Following more recent observations it is known that the differentiation process of CD4+ cells into subsets depends on the cytokine milieu in their environment [31]. IL-6, if present, facilitates differentiation of CD4+ cells into Th17 cells [32, 33]. IL-17 is a cytokine of the strongest proinflammatory potential. It is known that differentiation of lymphocytes into Th17 cells may take place in the gut, where microbial products provide strong stimulation for local IL-6 production [34]. Therefore, it is not surprising that in intestinal aGvHD IL-17 producing cells are present among those infiltrating affected tissue (Figure 3) [35]. Local IL-17 production in the gut during aGvHD is seen in patients with extensive diarrhea resulting from profound damage of intestinal epithelium.

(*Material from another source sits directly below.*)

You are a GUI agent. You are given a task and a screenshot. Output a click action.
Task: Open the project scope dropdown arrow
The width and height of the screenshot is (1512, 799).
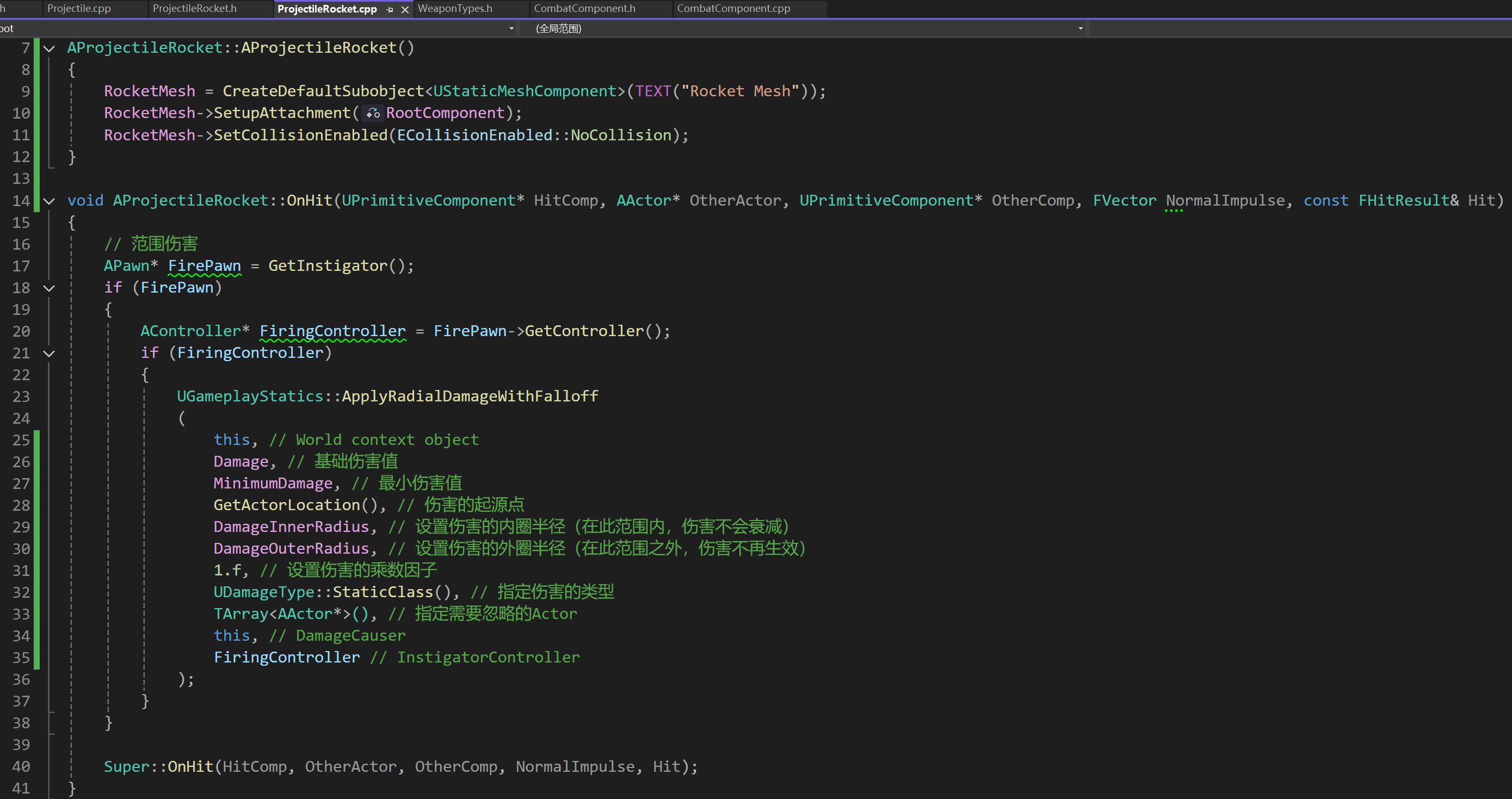511,28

Th17 differentiation is guided by IL-6, which constitutes a primary response to bacterial and fungal infections. Th17 cells have as a hallmark receptor CCR6, which in response to their ligand CCL20 (also known as macrophage inflammatory protein-3α, MIP-3α), produced by activated macrophages in the inflammatory area of the gut, facilitates colonization of gut epithelium by IL-17 producing cells, causing severe inflammation [36, 37]. A correlation between the number of Th17 cells and the clinical course of aGvHD supports the notion that Th17 cells are involved in the active phases of aGvHD [38]. Our studies showed that IL-17 producing CD4+ lymphocytes are at a higher proportion in blood prior to aGvHD manifestation and then decrease at the time of full blown aGvHD [39]. These cells are likely marginalized in the affected tissue, exerting their strong pro-inflammatory activity.

In conclusion, the data collected since the pioneering work of Van Bekkum strongly suggest that microbial products influence the risk of aGvHD in all phases of pathobiology of this complication via activation of APC then inducing the local production of IL-6 exemplified by CRP serum level elevation to the effector phase exerted by lymphocytes of Th17 cell characteristics. Pre- and peritransplantation colonization of recipients with bacterial and fungal germs promotes alloreactivity; therefore, microbial surveillance plays an important role in securing an event-free posttransplant course. Bacterial and fungal colonization after transplant involves both Gram-positive and Gram-negative bacteria. However, up to date is not sufficiently defined which microbial populations may exert or protect aGvHD-associated damage and inflammation because both Gram-positive and Gram-negative bacteria may overgrow the intestinal flora and may worse aGvHD [16, 28]. Therefore, both Gram-positive and Gram-negative bacteria can play a role in activation of both innate and adaptive immunity with production of IL-6 with following consequences of the presence of this cytokine which may facilitate pathomechanism of aGvHD.